Agenzia Fides

8/5/2015

 

Il Vescovo caldeo di Aleppo: nelle guerre sporche del Medio Oriente c'è chi strumentalizza le sofferenze dei cristiani

 

Aleppo “Siamo ogni giorno sotto le bombe. Credo che tanti cristiani fuggiranno da Aleppo e cercheranno riparo nell'area costiera, ma lo faranno solo quando saranno chiuse le scuole e le università, dopo gli esami. E' paradossale, ma nel disastro in cui viviamo, anche quest'anno nei quartieri centrali di Aleppo le scuole e l'università sono rimaste aperte. E chi poteva non ha rinunciato ad andare a lezione e a fare gli esami, mostrando di credere ancora che lo studio è importante per il futuro. E tutto questo, mentre si vive in una città che non sembra avere futuro”. 

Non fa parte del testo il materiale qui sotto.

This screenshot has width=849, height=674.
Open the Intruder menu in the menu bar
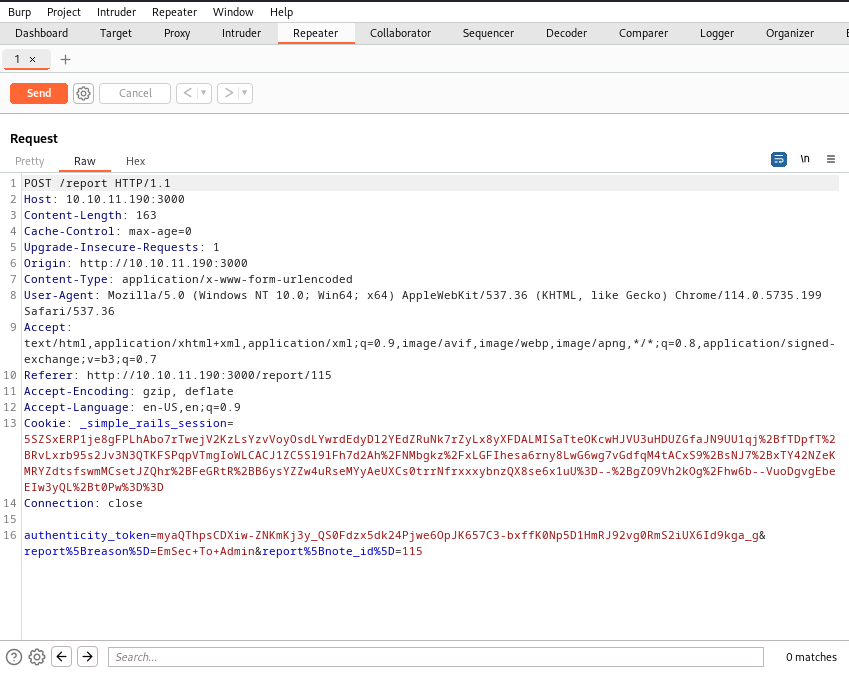click(x=116, y=12)
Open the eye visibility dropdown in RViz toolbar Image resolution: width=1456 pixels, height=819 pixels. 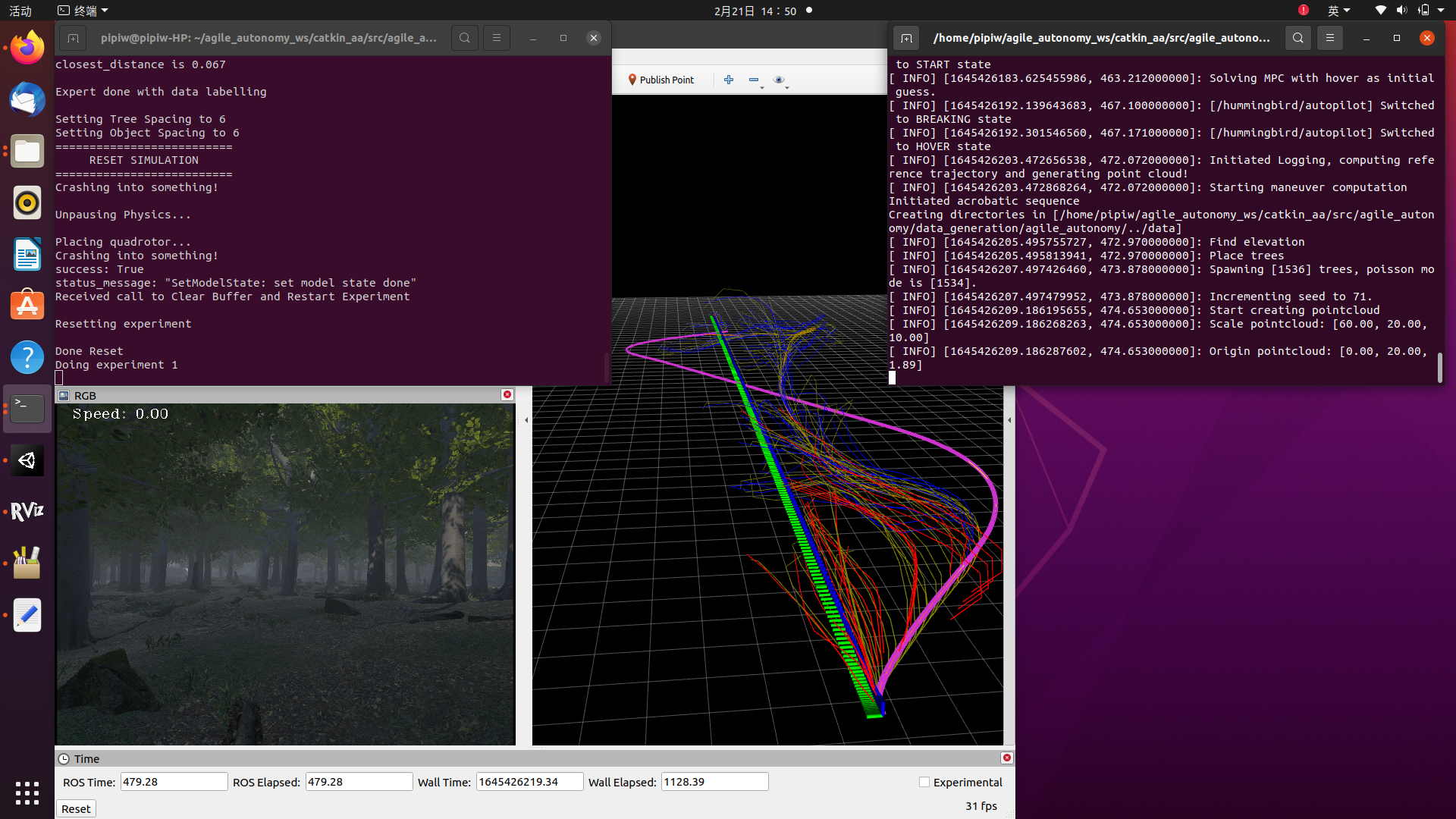(780, 80)
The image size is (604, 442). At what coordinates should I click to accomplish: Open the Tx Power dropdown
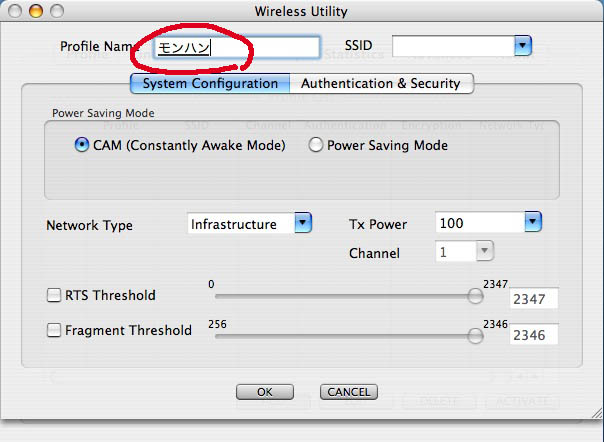532,222
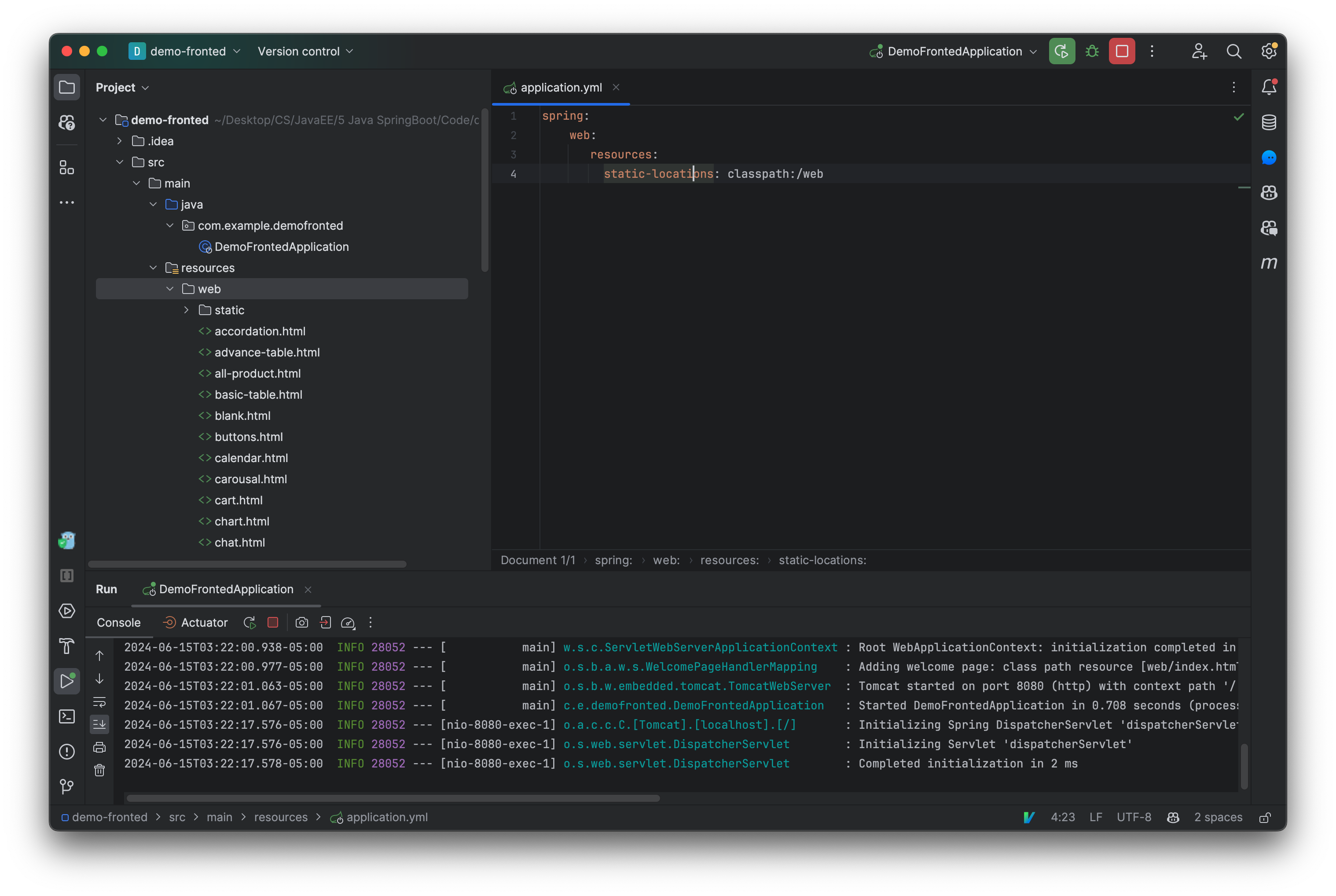Expand the static folder in project tree

click(x=187, y=310)
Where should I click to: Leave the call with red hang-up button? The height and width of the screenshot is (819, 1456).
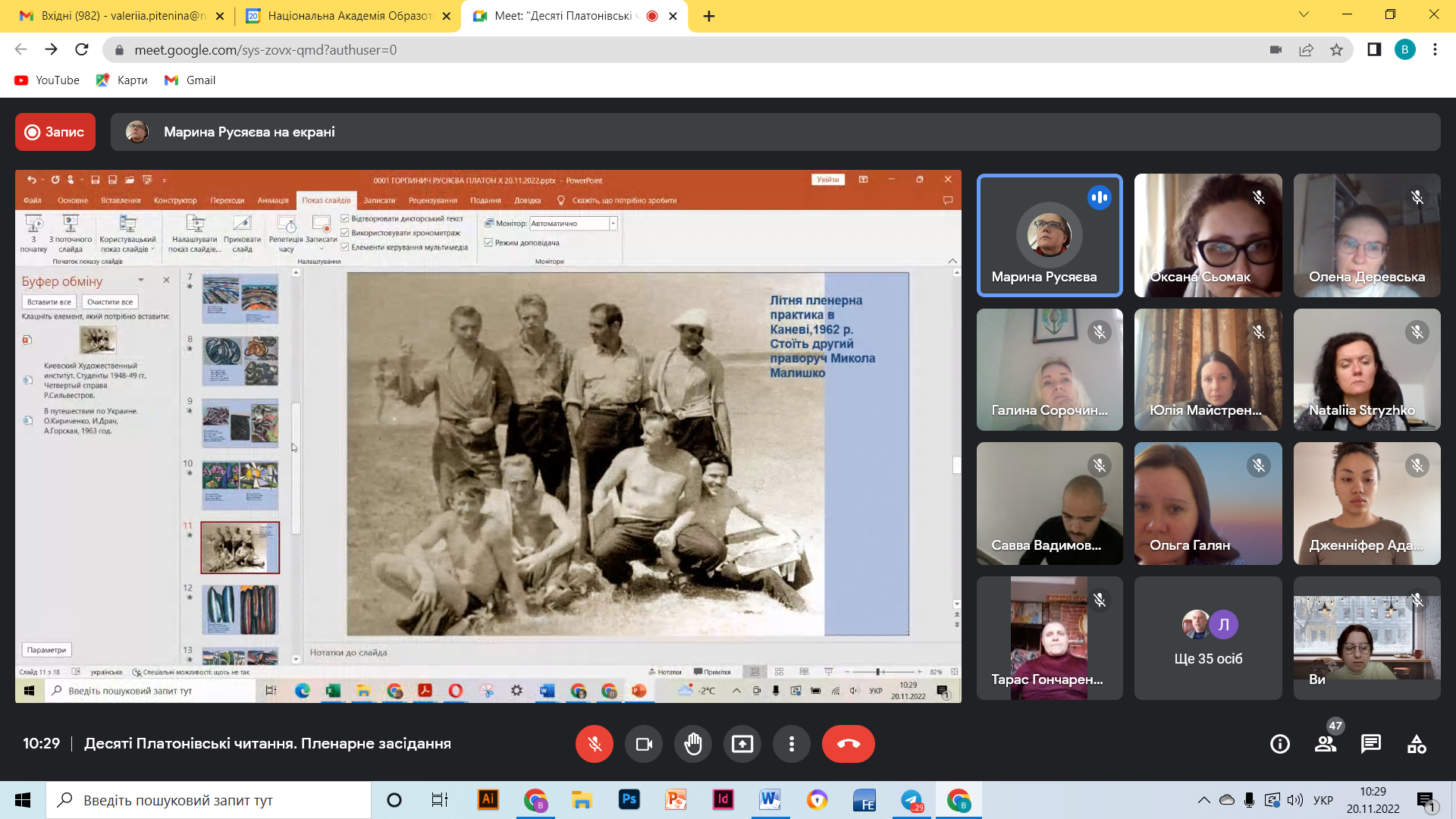click(849, 744)
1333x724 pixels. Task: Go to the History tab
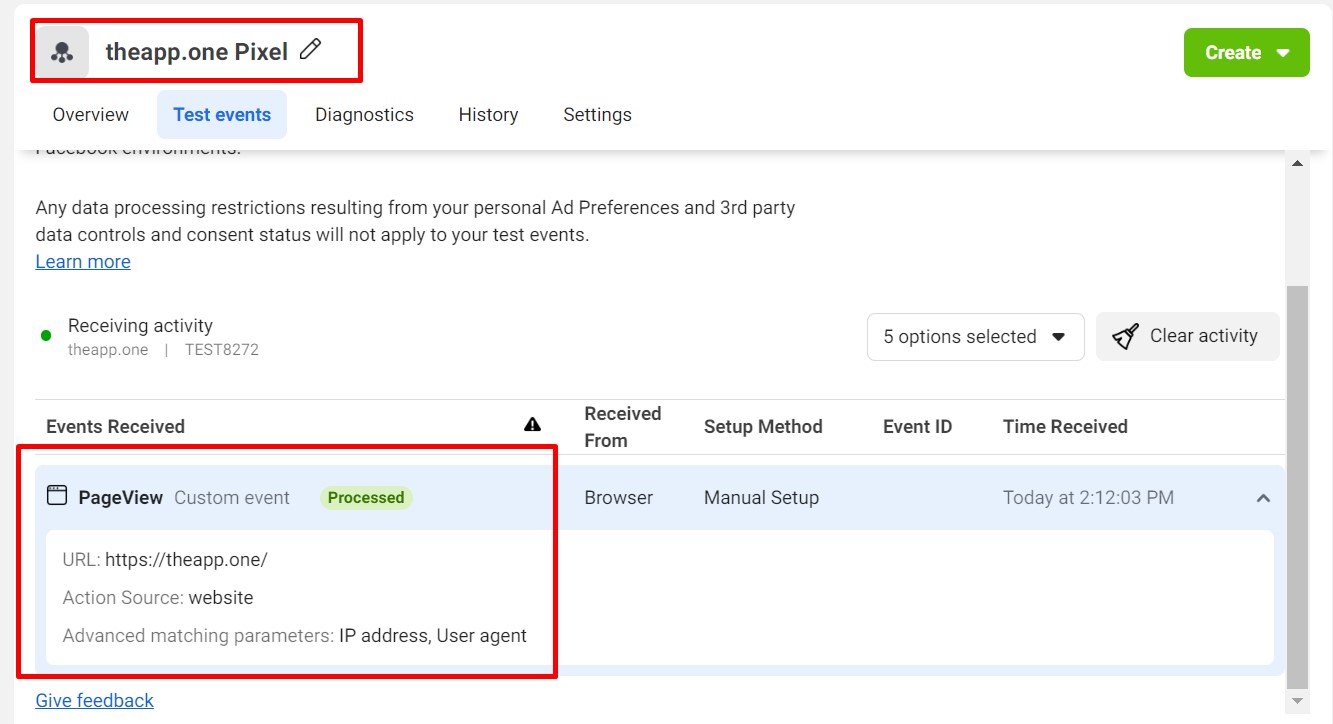click(488, 115)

Così il gesuita siriano Antoine Audo, Vescovo caldeo di Aleppo, racconta all'Agenzia Fides i sentimenti condivisi tra le famiglie cristiane della città martire.

Nelle ultime ore, secondo notizie rilanciate dalle agenzie internazionali, nella regione di Aleppo le milizie jihadiste avrebbero consolidato le loro posizioni, intimando la resa anche a duemila soldati dell'esercito governativo rimasti intrappolati nell'area dell'aeroporto militare. “In realtà” riferisce il Vescovo Audo “da più di tre anni per uscire da Aleppo non usiamo gli aeroporti, che si trovano tutti in aree contese. L'impressione è che sia in atto una forte propaganda e guerra psicologica contro il governo, orchestrata anche a livello internazionale con l'uso pilotato dell'informazione. 

Parlano di un attacco prossimo su Aleppo, dicono che Aleppo è finita. Forse stanno preparando qualcosa”. 

Anche le notizie riguardanti i cristiani, secondo il Vescovo caldeo di Aleppo, vengono spesso utilizzate in chiave strumentale : “tre settimane fa” sottolinea mons Audo “sono stati compiuti dai gruppi armati anti-governativi dei pesanti attacchi mirati ai quartieri dove sono concentrate le Cattedrali cristiane e poi anche al quartiere di Sulaymaniyah, dove abitano molti cristiani. Forse l'intento era proprio quello di impressionare l'opinione pubblica internazionale e giustificare reazioni militari. 

Fin dall'inizio, hanno fatto di tutto per presentare questo conflitto come uno scontro religioso tra cristiani e musulmani, o tra sciiti e sunniti. Certo, i cristiani sono il gruppo più inerme, non hanno armi, hanno paura. Ma certi slogan e certe chiavi di lettura pilotate servono solo a nascondere le vere ragioni e le vere dinamiche della guerra. C'è chi vuole dividere tutta l'area in piccole entità settarie, come hanno provato a fare anche in Iraq, per mettere gli uni contro gli altri e continuare a dominare tutto”.